→ Activity:
Of the entries that follow, how many lines hold the string "computer"? Write the number and nothing more.
[Opening Supplied data section]
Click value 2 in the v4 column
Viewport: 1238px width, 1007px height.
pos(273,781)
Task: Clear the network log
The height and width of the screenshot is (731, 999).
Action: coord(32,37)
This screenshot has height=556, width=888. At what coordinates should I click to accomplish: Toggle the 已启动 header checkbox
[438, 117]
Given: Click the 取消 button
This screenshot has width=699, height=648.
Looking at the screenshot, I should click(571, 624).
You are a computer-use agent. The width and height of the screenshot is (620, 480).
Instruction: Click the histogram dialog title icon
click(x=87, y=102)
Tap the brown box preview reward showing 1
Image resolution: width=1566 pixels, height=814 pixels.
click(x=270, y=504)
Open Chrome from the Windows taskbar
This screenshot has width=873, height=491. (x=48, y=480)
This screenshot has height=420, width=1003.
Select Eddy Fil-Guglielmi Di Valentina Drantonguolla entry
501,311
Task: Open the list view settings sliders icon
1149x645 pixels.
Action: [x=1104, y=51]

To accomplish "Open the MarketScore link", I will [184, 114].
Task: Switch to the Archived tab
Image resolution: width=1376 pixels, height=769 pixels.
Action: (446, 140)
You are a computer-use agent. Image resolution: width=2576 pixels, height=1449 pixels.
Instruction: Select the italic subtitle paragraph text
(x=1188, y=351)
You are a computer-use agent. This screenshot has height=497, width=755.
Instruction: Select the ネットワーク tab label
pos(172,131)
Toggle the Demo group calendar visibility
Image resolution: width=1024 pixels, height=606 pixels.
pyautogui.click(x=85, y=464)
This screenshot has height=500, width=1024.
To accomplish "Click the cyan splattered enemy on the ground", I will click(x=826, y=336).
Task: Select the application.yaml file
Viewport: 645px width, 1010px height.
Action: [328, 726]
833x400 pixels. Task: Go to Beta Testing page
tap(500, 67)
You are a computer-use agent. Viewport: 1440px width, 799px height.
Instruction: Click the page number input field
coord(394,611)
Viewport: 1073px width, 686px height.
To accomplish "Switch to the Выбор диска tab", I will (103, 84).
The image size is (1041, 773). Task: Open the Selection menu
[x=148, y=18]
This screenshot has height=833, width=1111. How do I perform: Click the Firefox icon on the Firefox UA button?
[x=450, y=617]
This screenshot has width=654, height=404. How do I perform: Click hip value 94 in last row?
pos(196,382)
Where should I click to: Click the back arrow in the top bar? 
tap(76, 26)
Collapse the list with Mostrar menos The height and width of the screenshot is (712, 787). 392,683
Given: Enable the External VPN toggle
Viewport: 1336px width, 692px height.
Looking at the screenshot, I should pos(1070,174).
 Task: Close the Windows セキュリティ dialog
[Closing Supplied data section]
→ Solution to this task:
4